Toshio Odate (大館 敏夫, born 1930) is a Japanese-born American sculptor, woodworker, craftsman, author, and educator. He specializes in Japanese woodworking and is a noted shoji maker. He is the author of, Japanese Woodworking Tools: Their Tradition, Spirit and Use (Taunton Press, 1984).

== Biography ==
Toshio Odate was born in 1930 in Tokyo, Japan. He trained in Japan as a cabinetmaker early in his career for 7 years starting at age 16, this was due to the economic pressure in Japan post-World War II. In 1948, he moved to the United States for one year for college, followed by a year in Denmark for study of Scandinavian design. He was planning to return to Japan to teach, however he changed his mind and Odate then decided to return to the United States, to live in New York City. In 1973, he moved to Woodbury, Connecticut.

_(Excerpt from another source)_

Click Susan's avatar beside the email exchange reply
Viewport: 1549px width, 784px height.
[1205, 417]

He taught sculpture classes at Cooper Union briefly, followed by teaching at State University of New York at Purchase, Brooklyn Museum Art School, and Pratt Institute. At Brookfield Craft Center, Odate taught shoji-making classes.

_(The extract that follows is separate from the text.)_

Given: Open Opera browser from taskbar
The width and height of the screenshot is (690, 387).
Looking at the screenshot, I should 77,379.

His work is included in the public collection at UCR Arts, Memorial Art Gallery, Chazen Museum of Art, and Hirshhorn Museum and Sculpture Garden. Odate is included in the Brooklyn Museum Interviews of Artists, 1965–1968, and the Stephen Radich Gallery Records, 1942–1979, at the Archives of American Art.

== Publications ==
- Odate, Toshio (1984). "Japanese Woodworking Tools: Their Tradition, Spirit and Use"
- Ōdate, Toshio (2000). "Making Shoji"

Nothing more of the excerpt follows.